Action item = Give back every entry exactly as it is written, but not the pictures.

[Opening Input data section]

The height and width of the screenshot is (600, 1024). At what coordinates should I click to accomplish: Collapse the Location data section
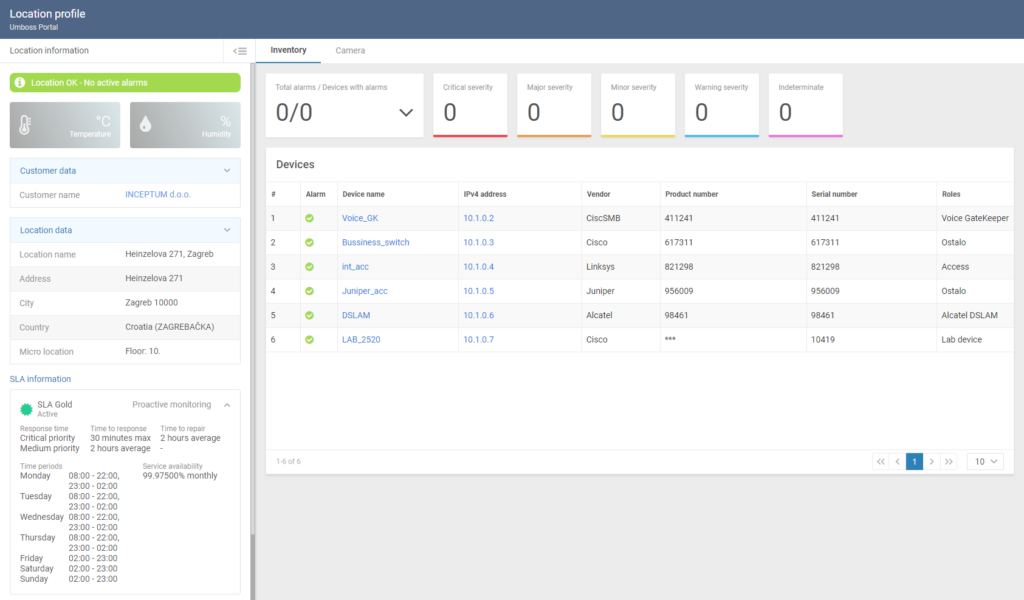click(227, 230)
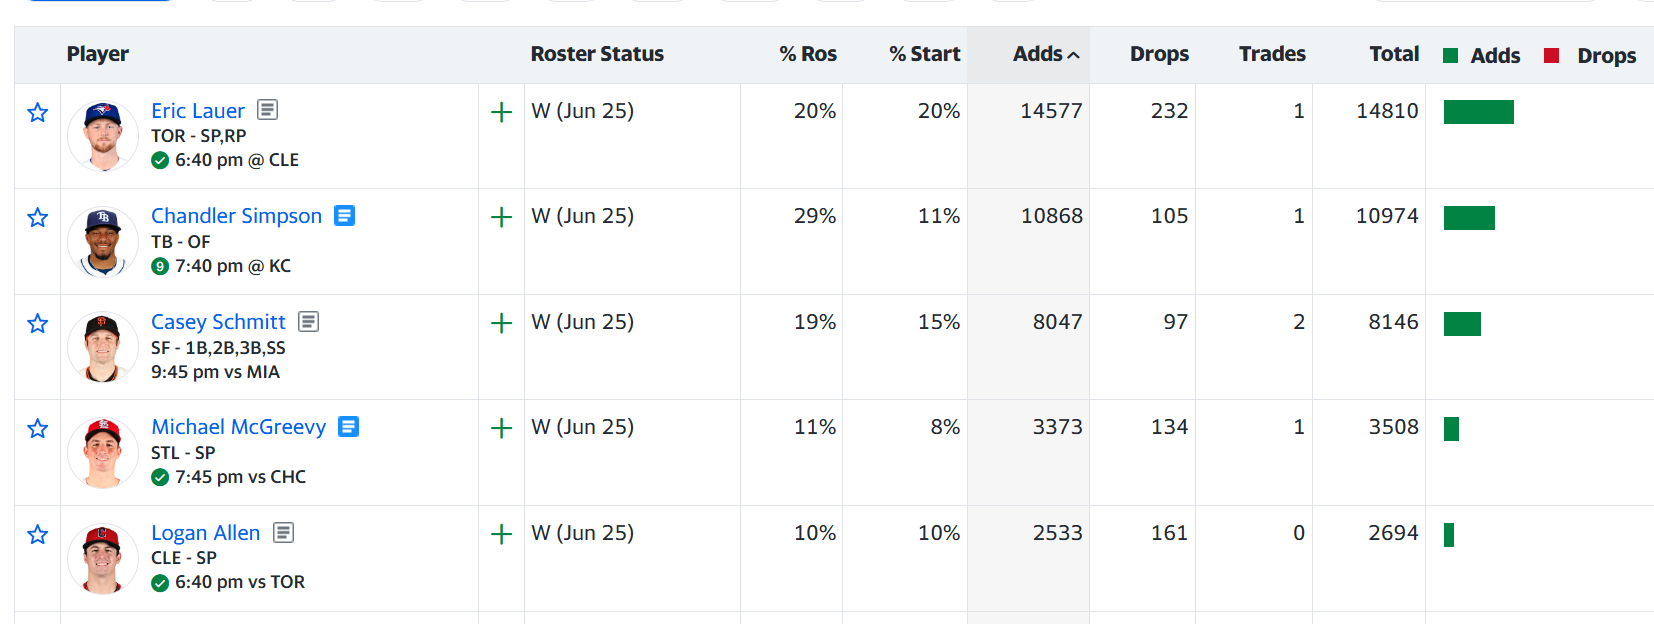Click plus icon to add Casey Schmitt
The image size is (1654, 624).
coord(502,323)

[Closing Input data section]

Result for this exercise =
The height and width of the screenshot is (600, 1024). At what coordinates should I click to accomplish: Collapse the Location data section
click(227, 230)
Click plus icon to add Casey Schmitt
The image size is (1654, 624).
coord(502,323)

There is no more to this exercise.